*WORK TASK*. Exact copy, no pictures: return all the records as they stand.

*EXCERPTED RECORDS*.

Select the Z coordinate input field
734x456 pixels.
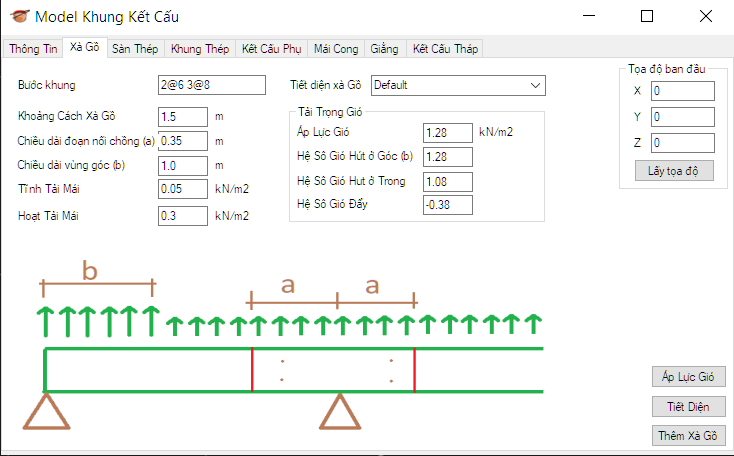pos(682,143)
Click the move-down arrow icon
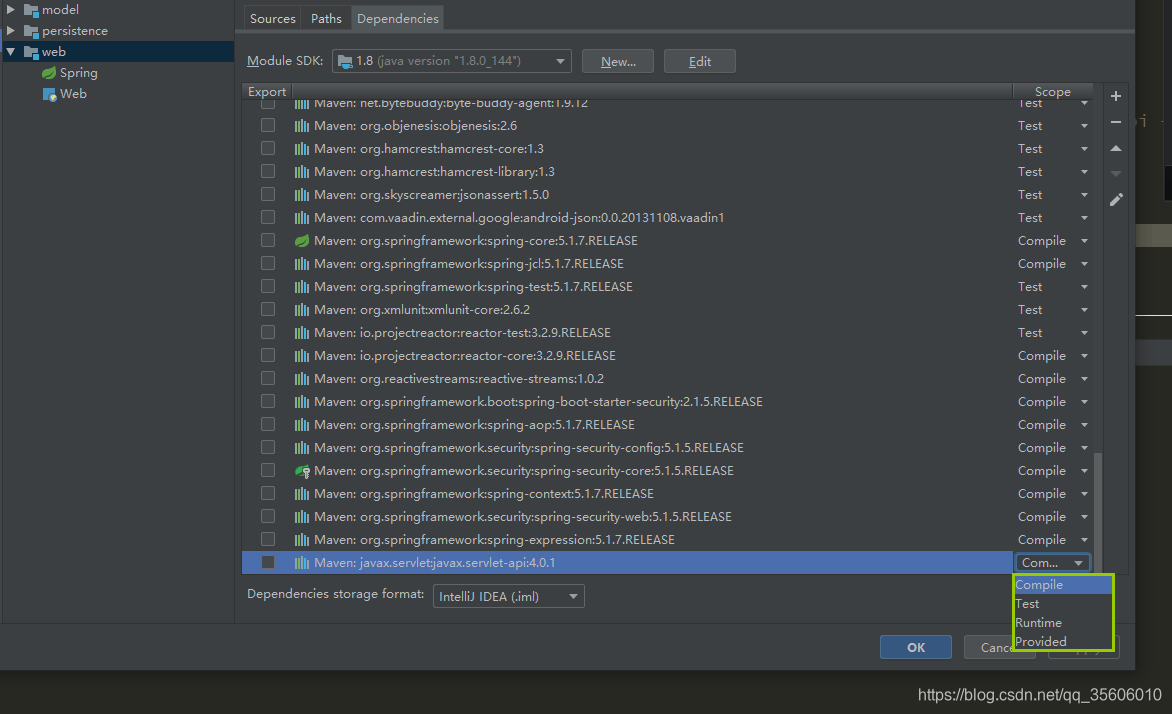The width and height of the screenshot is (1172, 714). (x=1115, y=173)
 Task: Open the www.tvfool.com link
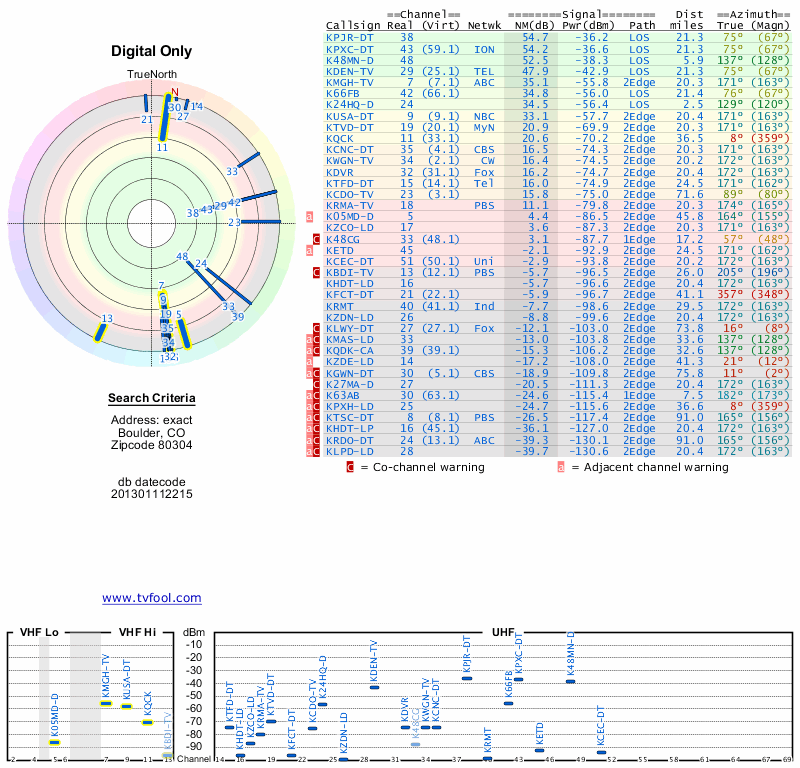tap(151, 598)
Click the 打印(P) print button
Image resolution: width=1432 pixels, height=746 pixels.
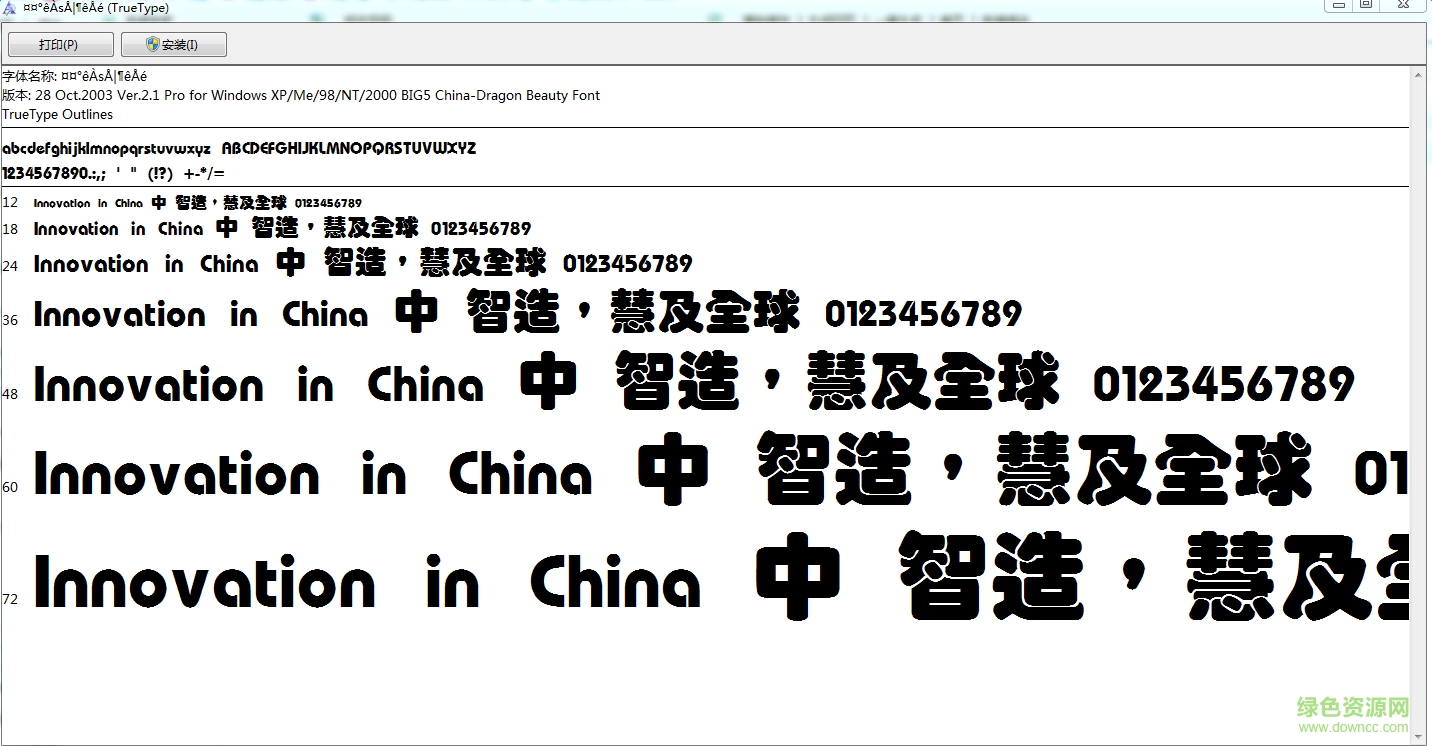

*PROBLEM SOLUTION*.
Select the Z coordinate input field
734x456 pixels.
pos(682,143)
Click the move-down arrow icon
The width and height of the screenshot is (1172, 714). (x=1115, y=173)
 Task: Open the www.tvfool.com link
tap(151, 598)
Click the 打印(P) print button
Image resolution: width=1432 pixels, height=746 pixels.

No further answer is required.